● **What the task asks**:
Below are records; reproduce exactly the lines from the first through the one containing "For every named".

━━━━━ Data listing ━━━━━

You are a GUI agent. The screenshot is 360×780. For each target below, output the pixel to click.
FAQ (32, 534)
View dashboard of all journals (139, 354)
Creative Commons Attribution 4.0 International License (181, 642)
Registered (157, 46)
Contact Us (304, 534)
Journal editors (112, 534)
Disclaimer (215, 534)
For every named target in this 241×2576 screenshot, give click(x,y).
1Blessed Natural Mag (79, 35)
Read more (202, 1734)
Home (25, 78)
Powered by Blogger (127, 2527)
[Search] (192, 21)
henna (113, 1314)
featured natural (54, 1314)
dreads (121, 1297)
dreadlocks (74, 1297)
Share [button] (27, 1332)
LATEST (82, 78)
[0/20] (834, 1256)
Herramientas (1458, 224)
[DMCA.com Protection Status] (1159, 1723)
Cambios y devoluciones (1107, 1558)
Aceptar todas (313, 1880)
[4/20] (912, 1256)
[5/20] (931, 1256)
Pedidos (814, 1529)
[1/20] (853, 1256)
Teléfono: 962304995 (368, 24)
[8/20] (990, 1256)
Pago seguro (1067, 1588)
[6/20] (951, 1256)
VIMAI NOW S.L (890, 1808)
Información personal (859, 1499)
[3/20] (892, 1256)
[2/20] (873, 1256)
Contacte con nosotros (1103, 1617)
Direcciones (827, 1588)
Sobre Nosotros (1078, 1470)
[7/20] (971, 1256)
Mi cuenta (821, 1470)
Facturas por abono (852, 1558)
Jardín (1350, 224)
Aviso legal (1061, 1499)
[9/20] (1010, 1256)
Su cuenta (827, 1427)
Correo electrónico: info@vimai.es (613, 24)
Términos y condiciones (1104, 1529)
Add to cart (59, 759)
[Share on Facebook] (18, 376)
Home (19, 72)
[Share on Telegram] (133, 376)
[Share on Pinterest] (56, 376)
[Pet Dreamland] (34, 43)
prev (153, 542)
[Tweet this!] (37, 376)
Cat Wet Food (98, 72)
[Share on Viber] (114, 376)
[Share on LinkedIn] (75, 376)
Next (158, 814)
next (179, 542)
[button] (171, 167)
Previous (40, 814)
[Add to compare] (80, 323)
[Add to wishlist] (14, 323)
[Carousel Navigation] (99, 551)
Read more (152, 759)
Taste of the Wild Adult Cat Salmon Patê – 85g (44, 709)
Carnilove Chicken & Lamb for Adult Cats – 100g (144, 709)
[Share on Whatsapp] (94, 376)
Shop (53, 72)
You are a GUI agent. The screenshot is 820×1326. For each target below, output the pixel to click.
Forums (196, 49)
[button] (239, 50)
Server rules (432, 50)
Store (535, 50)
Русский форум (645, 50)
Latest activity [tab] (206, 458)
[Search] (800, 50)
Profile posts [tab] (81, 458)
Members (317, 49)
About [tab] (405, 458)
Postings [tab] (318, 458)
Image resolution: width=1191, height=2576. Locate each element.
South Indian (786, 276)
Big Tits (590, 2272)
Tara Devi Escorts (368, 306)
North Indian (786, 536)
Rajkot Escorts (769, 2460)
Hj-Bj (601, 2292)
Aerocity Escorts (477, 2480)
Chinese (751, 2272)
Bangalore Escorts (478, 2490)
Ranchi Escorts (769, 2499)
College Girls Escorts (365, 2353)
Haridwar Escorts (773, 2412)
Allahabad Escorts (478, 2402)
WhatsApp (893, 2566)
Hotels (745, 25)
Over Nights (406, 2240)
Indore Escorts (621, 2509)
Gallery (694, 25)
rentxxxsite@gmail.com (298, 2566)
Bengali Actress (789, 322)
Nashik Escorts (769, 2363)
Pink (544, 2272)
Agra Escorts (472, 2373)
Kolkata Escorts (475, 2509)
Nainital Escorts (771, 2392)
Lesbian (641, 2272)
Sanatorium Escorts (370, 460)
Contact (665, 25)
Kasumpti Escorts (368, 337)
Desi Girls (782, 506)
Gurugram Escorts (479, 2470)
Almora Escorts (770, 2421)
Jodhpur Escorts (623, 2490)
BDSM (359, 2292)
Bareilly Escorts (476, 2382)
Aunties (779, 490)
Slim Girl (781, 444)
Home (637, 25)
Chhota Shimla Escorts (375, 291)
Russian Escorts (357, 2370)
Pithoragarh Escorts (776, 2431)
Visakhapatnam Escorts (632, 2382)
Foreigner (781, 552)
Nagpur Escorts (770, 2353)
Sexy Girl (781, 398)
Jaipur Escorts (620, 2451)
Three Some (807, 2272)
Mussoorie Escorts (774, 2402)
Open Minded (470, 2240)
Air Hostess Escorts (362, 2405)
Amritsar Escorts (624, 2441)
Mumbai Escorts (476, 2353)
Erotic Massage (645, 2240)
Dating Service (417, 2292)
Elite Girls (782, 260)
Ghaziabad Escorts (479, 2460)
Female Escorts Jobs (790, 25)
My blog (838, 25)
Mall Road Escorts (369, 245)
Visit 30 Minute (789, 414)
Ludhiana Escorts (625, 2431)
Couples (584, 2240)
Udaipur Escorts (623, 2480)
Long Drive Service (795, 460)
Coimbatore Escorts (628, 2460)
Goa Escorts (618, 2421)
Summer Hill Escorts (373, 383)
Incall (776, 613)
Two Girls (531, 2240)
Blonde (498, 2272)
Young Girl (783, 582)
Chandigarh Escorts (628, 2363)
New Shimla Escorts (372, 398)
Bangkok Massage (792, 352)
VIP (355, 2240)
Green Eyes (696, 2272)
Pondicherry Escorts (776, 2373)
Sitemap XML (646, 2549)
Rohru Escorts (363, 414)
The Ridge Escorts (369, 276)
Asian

━━━━━

● **Response**:
You are a GUI agent. The screenshot is 360×780. For each target below, output the pixel to click.
FAQ (32, 534)
View dashboard of all journals (139, 354)
Creative Commons Attribution 4.0 International License (181, 642)
Registered (157, 46)
Contact Us (304, 534)
Journal editors (112, 534)
Disclaimer (215, 534)
For every named target in this 241×2576 screenshot, give click(x,y).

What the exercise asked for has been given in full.